> _Records supplied_:
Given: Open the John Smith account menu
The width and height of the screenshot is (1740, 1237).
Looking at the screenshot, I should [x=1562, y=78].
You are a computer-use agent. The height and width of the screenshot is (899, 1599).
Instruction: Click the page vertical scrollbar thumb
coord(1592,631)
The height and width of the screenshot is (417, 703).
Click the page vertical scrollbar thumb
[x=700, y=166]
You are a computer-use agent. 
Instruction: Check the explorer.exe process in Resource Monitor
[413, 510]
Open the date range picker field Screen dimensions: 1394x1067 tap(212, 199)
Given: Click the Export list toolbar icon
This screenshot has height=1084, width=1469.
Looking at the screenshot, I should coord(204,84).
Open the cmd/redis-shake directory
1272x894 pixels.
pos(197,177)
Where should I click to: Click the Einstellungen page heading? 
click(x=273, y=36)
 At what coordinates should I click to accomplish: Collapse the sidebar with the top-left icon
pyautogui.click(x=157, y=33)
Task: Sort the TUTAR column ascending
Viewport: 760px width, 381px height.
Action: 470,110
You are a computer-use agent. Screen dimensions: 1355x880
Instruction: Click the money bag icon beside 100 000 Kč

> _Task requirements_:
Copy the records above exactly as they appear.

> _Exercise output_:
Given: Open the John Smith account menu
The width and height of the screenshot is (1740, 1237).
Looking at the screenshot, I should [x=1562, y=78].
You are a computer-use agent. The height and width of the screenshot is (899, 1599).
Instruction: Click the page vertical scrollbar thumb
coord(1592,631)
The height and width of the screenshot is (417, 703).
Click the page vertical scrollbar thumb
[x=700, y=166]
You are a computer-use agent. 
Instruction: Check the explorer.exe process in Resource Monitor
[413, 510]
Open the date range picker field Screen dimensions: 1394x1067 tap(212, 199)
Given: Click the Export list toolbar icon
This screenshot has height=1084, width=1469.
Looking at the screenshot, I should coord(204,84).
Open the cmd/redis-shake directory
1272x894 pixels.
pos(197,177)
Where should I click to: Click the Einstellungen page heading? 
click(x=273, y=36)
 At what coordinates should I click to accomplish: Collapse the sidebar with the top-left icon
pyautogui.click(x=157, y=33)
Task: Sort the TUTAR column ascending
Viewport: 760px width, 381px height.
Action: 470,110
You are a computer-use agent. Screen dimensions: 1355x880
Instruction: Click the money bag icon beside 100 000 Kč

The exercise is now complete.